B. La démonstration de l’avantage concurrentiel induit : charge de la preuve et absence d’élément intentionnel

La caractérisation de la faute de concurrence déloyale par manquement à la loi suppose que le demandeur établisse le manquement et l’avantage qui en résulte. Le standard probatoire applicable à cette démonstration a été précisé par la chambre commerciale dans un arrêt du 13 mai 2026. En l’espèce, une société reprochait à son concurrent de présenter faussement ses produits d’éclairage pour chirurgiens-dentistes comme conformes à la norme « Illuminant D65 ». La cour d’appel de Nancy avait rejeté la demande. Elle retenait que le demandeur ne prouvait pas la mise sur le marché délibérée de produits se réclamant de la norme. La Cour de cassation casse l’arrêt en jugeant que « la caractérisation d’une faute de concurrence déloyale n’exige pas la constatation d’un élément intentionnel » (Cass. com., 13 mai 2026, n° 24-19.346, courdecassation.fr). Cette solution est d’une portée considérable. Le concurrent victime n’a pas à démontrer que l’auteur du manquement avait conscience de la violation de la règle. Il n’a pas davantage à prouver la recherche volontaire d’un avantage. La seule constatation objective du manquement et de son incidence concurrentielle suffit à engager la responsabilité.

La cour d’appel de Montpellier a appliqué ce raisonnement à la violation des obligations d’information en matière immobilière. Une agence avait publié une annonce de vente sans mentionner le diagnostic de performance énergétique. Cette pratique méconnaissait les articles L. 134-4-3 et R. 134-5-1 du code de la construction et de l’habitation. La cour juge que « la pratique en cause, consistant à s’affranchir d’une réglementation entraîne néanmoins un avantage concurrentiel induit à la société Rouvière Immobilier en ce qu’elle lui permet de bénéficier d’une priorité par rapport aux agents immobiliers qui, eux, respectent les dispositions légales et lui procure un gain de temps induit pour publier ses annonces par rapport à ces concurrents, leur causant ainsi un trouble économique et concurrentiel » (CA Montpellier, 28 janvier 2025, n° 23/03079, courdecassation.fr). L’avantage concurrentiel induit n’est donc pas nécessairement monétaire. Il peut consister en un simple gain de temps, une antériorité de publication ou une meilleure réactivité commerciale. La cour relève que le demandeur n’avait pas démontré de préjudice financier en lien de causalité avec le manquement, le bien ayant été vendu avant la publication litigieuse. Il s’inférait néanmoins un trouble commercial générateur d’un préjudice moral.

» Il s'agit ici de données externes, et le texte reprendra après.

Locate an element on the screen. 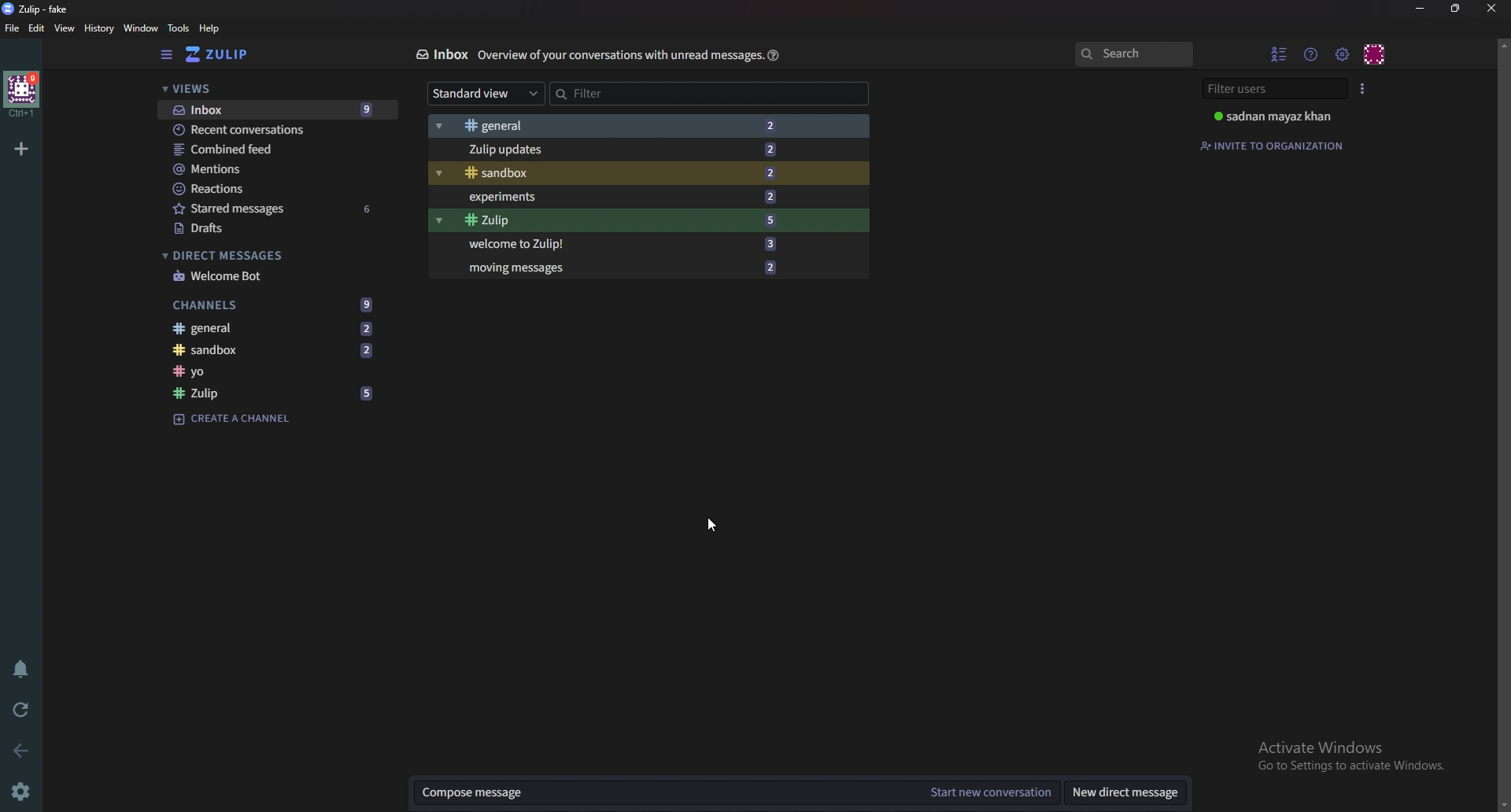 The height and width of the screenshot is (812, 1511). general is located at coordinates (278, 328).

La preuve du manquement peut résulter de tout moyen. Elle peut notamment résulter des constats d’huissier, des pièces comptables ou des déclarations des parties. Dans l’affaire de la fausse sous-traitance, la preuve de la subordination a été rapportée par le procès-verbal d’huissier du 11 juin 2018. Elle l’a été également par les factures mensuelles de forfait journalier. Les déclarations de la gérante de la société sous-traitante complétaient ces éléments. Une attestation d’un ancien salarié corroborait l’ensemble. Elle relatait des journées de travail dépassant largement la durée légale, sans paiement des heures supplémentaires (CA Versailles, 9 avril 2025, n° 23/00399, courdecassation.fr). Les décisions pénales ne lient d’ailleurs pas le juge civil. La cour précise que le classement sans suite de l’enquête préliminaire « ne revêt pas l’autorité de la chose jugée ». Il ne suffit donc pas à écarter la faute civile tirée de la fausse sous-traitance (courdecassation.fr). De même, le redressement URSSAF, bien que motivé par l’existence d’une fausse sous-traitance, ne vaut que pour la période qu’il concerne. La victime doit rapporter la preuve des manquements pour chacune des années litigieuses.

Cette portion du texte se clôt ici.